REQUIRED WORK: Look below for the line that has "Developmental Optometrist (134, 1970)". Set down the lines from there through the line that has "Physicians/Chiropractors (124, 2002)", exactly as written.

↓↓↓

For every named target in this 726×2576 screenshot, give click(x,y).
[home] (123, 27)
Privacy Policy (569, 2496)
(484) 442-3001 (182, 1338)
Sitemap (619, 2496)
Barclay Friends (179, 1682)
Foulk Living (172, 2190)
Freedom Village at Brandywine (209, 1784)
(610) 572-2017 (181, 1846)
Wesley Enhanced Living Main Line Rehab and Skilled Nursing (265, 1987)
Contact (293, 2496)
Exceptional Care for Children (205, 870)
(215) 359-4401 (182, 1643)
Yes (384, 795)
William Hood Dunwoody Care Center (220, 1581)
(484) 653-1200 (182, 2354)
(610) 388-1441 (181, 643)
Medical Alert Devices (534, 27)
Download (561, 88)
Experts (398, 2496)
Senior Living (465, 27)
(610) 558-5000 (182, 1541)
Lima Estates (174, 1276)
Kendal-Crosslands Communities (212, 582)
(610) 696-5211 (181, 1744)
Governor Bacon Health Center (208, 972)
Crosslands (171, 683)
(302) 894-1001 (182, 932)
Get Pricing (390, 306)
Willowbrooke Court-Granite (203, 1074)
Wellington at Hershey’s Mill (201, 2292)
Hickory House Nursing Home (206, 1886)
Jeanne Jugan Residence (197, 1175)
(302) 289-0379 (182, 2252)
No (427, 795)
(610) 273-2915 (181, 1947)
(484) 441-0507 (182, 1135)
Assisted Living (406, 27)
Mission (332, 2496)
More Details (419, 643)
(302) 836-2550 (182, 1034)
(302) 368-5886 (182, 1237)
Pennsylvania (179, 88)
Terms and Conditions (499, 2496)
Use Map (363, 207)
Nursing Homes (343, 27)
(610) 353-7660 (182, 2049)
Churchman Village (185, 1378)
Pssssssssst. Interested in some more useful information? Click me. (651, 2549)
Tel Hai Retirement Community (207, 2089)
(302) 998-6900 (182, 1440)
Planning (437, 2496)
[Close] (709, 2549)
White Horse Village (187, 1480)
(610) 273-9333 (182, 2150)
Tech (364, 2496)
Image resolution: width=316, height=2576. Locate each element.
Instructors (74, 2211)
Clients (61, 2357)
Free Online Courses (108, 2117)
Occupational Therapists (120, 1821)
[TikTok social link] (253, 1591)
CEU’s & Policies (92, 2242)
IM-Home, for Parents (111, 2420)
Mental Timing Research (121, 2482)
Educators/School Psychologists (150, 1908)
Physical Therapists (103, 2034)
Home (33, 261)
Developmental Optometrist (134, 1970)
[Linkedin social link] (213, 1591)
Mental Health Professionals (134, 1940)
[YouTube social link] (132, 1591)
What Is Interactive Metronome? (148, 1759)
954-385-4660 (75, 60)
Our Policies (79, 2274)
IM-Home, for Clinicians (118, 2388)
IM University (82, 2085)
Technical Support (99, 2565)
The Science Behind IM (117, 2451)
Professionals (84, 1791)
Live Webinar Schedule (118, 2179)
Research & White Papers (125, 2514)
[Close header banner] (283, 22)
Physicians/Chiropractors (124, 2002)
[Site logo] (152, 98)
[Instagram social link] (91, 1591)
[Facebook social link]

↑↑↑

TASK ANSWER:
Developmental Optometrist (134, 1970)
[Linkedin social link] (213, 1591)
Mental Health Professionals (134, 1940)
[YouTube social link] (132, 1591)
What Is Interactive Metronome? (148, 1759)
954-385-4660 (75, 60)
Our Policies (79, 2274)
IM-Home, for Clinicians (118, 2388)
IM University (82, 2085)
Technical Support (99, 2565)
The Science Behind IM (117, 2451)
Professionals (84, 1791)
Live Webinar Schedule (118, 2179)
Research & White Papers (125, 2514)
[Close header banner] (283, 22)
Physicians/Chiropractors (124, 2002)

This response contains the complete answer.